What this task involves: With the line containing "Task: Click the bold" as the start and the line containing "Task: Switch to the 3D View tab" as the end, transcribe that span of the entries below exactly, including both.

Data excerpts:
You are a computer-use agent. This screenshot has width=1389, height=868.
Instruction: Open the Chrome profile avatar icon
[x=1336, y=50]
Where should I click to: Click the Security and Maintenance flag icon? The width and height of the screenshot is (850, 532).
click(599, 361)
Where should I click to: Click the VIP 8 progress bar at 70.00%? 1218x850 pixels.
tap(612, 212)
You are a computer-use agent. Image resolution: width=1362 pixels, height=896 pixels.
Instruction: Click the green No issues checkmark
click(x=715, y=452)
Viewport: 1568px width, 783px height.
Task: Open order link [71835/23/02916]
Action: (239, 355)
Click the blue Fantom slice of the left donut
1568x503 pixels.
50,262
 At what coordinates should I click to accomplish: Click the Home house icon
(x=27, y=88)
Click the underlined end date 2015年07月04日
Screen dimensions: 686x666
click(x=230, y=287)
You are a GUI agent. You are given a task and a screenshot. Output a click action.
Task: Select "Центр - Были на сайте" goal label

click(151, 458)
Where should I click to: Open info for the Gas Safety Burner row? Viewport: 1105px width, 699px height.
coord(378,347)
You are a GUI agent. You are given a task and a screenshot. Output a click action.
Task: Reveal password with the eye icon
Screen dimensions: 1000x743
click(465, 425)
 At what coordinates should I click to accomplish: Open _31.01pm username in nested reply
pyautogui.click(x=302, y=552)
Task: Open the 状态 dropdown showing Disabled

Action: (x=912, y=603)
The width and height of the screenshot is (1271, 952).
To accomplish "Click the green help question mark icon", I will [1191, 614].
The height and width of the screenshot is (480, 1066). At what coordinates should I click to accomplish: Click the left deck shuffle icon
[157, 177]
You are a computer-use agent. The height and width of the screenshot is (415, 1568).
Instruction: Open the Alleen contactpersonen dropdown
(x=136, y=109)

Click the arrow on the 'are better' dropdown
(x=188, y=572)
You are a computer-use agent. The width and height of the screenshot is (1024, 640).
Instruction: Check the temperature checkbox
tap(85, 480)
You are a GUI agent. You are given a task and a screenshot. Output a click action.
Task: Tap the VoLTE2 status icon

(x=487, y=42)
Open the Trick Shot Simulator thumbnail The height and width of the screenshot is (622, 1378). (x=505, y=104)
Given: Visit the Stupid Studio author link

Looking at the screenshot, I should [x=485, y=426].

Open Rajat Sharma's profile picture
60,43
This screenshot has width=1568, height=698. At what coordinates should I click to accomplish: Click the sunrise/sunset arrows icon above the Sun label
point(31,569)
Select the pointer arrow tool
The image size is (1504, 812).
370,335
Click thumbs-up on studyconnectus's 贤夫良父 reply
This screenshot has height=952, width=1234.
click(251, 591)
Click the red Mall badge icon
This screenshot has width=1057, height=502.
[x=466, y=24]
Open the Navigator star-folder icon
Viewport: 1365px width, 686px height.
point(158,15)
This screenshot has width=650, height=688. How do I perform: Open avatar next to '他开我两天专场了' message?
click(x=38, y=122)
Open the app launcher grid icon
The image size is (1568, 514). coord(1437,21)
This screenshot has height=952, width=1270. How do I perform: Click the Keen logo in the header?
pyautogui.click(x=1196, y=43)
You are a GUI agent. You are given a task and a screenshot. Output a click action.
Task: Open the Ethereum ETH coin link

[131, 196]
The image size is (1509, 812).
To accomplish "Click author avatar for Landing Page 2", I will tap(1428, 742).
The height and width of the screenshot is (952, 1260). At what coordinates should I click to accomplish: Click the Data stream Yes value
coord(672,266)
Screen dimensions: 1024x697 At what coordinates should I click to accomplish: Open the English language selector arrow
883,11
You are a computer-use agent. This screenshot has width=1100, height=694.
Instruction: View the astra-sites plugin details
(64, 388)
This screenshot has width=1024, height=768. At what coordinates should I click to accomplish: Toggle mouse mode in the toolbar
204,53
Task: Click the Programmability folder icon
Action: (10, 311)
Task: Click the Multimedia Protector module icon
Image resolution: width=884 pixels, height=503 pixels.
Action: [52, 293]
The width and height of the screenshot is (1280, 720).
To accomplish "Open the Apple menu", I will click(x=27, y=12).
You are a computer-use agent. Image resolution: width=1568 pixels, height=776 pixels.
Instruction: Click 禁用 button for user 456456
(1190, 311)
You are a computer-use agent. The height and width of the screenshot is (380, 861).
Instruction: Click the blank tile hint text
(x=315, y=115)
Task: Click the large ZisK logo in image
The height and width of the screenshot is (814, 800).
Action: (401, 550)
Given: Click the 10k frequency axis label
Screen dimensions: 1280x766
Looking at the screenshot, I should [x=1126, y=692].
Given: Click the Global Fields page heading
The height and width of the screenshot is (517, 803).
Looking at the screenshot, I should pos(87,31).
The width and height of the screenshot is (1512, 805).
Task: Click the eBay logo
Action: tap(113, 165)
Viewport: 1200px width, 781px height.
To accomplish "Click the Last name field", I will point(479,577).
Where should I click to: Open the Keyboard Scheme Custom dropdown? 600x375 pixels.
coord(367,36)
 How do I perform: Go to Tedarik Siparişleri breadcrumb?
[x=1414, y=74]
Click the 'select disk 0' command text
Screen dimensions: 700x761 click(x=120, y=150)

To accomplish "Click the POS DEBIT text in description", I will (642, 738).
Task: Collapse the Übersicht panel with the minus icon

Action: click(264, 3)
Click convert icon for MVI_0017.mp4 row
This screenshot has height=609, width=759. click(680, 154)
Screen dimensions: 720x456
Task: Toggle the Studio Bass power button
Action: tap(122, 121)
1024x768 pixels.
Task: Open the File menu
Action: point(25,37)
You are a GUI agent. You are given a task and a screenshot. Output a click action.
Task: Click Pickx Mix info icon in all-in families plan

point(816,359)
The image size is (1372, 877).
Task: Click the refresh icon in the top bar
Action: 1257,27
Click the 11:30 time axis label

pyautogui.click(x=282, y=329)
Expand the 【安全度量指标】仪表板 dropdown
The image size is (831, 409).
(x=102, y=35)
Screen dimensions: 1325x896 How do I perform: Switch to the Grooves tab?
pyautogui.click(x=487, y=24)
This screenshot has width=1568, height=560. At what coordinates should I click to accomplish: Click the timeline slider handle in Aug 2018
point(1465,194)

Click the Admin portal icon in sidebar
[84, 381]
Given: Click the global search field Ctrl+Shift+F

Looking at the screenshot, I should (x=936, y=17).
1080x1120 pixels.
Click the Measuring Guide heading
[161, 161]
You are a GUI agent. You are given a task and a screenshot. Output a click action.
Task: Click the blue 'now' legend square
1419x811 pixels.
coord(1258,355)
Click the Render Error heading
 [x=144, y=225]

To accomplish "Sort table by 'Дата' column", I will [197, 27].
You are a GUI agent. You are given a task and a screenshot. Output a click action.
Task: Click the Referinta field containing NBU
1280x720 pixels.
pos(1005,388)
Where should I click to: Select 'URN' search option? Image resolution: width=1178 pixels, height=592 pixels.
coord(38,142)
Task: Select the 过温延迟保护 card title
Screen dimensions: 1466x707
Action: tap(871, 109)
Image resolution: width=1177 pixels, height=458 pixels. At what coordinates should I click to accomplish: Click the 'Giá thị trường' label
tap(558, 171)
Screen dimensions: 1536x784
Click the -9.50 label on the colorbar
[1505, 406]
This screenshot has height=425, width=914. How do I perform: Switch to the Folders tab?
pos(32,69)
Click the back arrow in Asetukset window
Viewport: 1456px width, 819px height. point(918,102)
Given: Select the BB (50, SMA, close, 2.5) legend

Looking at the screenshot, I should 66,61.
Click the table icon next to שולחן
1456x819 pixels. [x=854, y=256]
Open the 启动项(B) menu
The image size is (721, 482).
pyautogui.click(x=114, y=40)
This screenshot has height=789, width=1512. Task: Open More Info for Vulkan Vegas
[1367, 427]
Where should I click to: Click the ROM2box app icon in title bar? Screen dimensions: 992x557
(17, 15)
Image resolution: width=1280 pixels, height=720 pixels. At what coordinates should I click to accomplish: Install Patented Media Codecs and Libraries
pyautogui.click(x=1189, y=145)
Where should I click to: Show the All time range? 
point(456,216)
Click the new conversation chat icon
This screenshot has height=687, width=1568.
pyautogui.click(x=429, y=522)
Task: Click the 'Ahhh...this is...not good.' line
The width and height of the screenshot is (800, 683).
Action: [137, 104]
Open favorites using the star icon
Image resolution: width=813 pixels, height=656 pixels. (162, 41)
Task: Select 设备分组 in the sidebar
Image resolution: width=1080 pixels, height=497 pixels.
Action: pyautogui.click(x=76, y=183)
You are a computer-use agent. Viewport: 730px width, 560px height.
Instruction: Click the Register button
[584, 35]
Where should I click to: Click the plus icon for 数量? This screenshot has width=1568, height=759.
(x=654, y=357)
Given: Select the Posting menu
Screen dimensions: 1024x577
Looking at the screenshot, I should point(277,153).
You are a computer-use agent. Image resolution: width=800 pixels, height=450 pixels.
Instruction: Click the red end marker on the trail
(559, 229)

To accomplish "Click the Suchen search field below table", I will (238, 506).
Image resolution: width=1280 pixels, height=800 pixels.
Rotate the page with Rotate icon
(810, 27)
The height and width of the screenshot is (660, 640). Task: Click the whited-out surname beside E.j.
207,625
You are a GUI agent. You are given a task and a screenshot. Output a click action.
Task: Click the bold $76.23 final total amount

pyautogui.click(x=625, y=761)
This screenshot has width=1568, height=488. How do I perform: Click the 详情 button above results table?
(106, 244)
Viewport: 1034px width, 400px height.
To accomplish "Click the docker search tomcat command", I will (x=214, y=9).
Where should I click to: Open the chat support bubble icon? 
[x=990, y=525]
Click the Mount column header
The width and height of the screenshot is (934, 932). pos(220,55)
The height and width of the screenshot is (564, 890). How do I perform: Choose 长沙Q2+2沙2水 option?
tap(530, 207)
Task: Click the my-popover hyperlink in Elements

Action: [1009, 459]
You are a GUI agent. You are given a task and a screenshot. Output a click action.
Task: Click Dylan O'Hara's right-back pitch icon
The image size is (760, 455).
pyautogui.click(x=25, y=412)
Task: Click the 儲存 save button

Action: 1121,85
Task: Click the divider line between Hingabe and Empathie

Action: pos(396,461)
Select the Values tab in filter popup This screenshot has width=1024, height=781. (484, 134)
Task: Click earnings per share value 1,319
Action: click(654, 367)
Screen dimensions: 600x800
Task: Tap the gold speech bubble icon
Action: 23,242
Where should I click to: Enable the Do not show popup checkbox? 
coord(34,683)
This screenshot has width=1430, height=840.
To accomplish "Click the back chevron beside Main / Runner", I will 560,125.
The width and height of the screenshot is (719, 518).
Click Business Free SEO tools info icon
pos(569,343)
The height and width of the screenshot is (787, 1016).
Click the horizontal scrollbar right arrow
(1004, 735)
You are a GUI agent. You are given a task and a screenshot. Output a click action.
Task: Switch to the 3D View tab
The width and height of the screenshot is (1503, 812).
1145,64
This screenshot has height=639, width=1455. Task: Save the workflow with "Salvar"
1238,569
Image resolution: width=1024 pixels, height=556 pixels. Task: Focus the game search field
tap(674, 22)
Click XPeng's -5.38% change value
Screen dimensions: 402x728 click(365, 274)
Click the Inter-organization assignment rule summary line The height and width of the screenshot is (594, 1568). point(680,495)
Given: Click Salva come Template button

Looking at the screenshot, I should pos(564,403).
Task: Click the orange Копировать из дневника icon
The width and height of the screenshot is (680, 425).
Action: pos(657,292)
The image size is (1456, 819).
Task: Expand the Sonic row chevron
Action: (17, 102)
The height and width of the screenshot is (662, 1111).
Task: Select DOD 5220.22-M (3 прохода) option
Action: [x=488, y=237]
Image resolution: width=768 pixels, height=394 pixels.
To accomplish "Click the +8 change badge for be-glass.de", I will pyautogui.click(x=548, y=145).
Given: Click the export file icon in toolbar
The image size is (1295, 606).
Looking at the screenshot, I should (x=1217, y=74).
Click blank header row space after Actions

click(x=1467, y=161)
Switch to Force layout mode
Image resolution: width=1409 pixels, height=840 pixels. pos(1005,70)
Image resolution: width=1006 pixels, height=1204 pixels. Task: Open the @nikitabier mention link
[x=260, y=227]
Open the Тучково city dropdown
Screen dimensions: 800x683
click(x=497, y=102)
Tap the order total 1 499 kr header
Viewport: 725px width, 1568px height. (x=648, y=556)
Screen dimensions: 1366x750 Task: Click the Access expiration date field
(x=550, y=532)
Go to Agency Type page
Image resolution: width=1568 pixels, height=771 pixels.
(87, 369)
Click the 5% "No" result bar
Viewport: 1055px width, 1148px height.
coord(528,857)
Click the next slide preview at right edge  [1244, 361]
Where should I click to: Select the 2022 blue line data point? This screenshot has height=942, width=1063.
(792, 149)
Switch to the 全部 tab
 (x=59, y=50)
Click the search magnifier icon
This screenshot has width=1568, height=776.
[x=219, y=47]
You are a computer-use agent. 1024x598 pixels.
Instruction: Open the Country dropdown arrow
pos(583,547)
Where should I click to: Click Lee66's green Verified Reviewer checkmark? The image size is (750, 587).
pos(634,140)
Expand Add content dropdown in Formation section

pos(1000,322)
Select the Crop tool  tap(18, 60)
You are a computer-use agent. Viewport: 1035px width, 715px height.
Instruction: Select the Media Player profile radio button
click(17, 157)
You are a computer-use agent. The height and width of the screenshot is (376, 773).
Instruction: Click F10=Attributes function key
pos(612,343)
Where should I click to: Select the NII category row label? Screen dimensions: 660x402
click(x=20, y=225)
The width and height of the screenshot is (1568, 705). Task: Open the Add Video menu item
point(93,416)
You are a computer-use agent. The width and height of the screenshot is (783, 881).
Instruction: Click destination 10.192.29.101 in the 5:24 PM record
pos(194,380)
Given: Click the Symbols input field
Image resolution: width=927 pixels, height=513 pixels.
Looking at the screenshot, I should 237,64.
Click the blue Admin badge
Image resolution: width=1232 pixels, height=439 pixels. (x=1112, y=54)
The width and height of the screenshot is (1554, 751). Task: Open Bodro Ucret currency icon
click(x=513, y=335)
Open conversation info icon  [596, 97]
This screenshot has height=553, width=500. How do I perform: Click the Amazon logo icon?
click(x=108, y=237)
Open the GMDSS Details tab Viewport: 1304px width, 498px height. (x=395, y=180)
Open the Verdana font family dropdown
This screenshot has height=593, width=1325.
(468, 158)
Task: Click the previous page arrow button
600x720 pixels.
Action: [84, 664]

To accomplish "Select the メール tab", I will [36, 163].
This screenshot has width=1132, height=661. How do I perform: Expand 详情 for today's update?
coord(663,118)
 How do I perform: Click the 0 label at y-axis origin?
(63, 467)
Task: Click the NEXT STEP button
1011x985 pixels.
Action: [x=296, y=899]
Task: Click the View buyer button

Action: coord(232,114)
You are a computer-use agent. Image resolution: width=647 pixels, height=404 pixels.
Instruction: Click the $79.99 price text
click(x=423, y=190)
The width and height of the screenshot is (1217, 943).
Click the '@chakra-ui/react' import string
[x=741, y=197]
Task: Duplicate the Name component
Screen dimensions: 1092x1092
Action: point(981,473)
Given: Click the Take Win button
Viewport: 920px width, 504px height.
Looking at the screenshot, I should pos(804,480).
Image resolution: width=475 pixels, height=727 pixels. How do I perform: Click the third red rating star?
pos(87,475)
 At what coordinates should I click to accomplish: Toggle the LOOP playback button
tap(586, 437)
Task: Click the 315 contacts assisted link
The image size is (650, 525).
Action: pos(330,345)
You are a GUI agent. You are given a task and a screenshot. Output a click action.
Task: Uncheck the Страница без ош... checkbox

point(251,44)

Answer box:
Task: Click the bold $76.23 final total amount

pyautogui.click(x=625, y=761)
This screenshot has width=1568, height=488. How do I perform: Click the 详情 button above results table?
(106, 244)
Viewport: 1034px width, 400px height.
To accomplish "Click the docker search tomcat command", I will (x=214, y=9).
Where should I click to: Open the chat support bubble icon? 
[x=990, y=525]
Click the Mount column header
The width and height of the screenshot is (934, 932). pos(220,55)
The height and width of the screenshot is (564, 890). How do I perform: Choose 长沙Q2+2沙2水 option?
tap(530, 207)
Task: Click the my-popover hyperlink in Elements

Action: [1009, 459]
You are a GUI agent. You are given a task and a screenshot. Output a click action.
Task: Click Dylan O'Hara's right-back pitch icon
The image size is (760, 455).
pyautogui.click(x=25, y=412)
Task: Click the 儲存 save button

Action: 1121,85
Task: Click the divider line between Hingabe and Empathie

Action: pos(396,461)
Select the Values tab in filter popup This screenshot has width=1024, height=781. (484, 134)
Task: Click earnings per share value 1,319
Action: click(654, 367)
Screen dimensions: 600x800
Task: Tap the gold speech bubble icon
Action: 23,242
Where should I click to: Enable the Do not show popup checkbox? 
coord(34,683)
This screenshot has width=1430, height=840.
To accomplish "Click the back chevron beside Main / Runner", I will 560,125.
The width and height of the screenshot is (719, 518).
Click Business Free SEO tools info icon
pos(569,343)
The height and width of the screenshot is (787, 1016).
Click the horizontal scrollbar right arrow
(1004, 735)
You are a GUI agent. You are given a task and a screenshot. Output a click action.
Task: Switch to the 3D View tab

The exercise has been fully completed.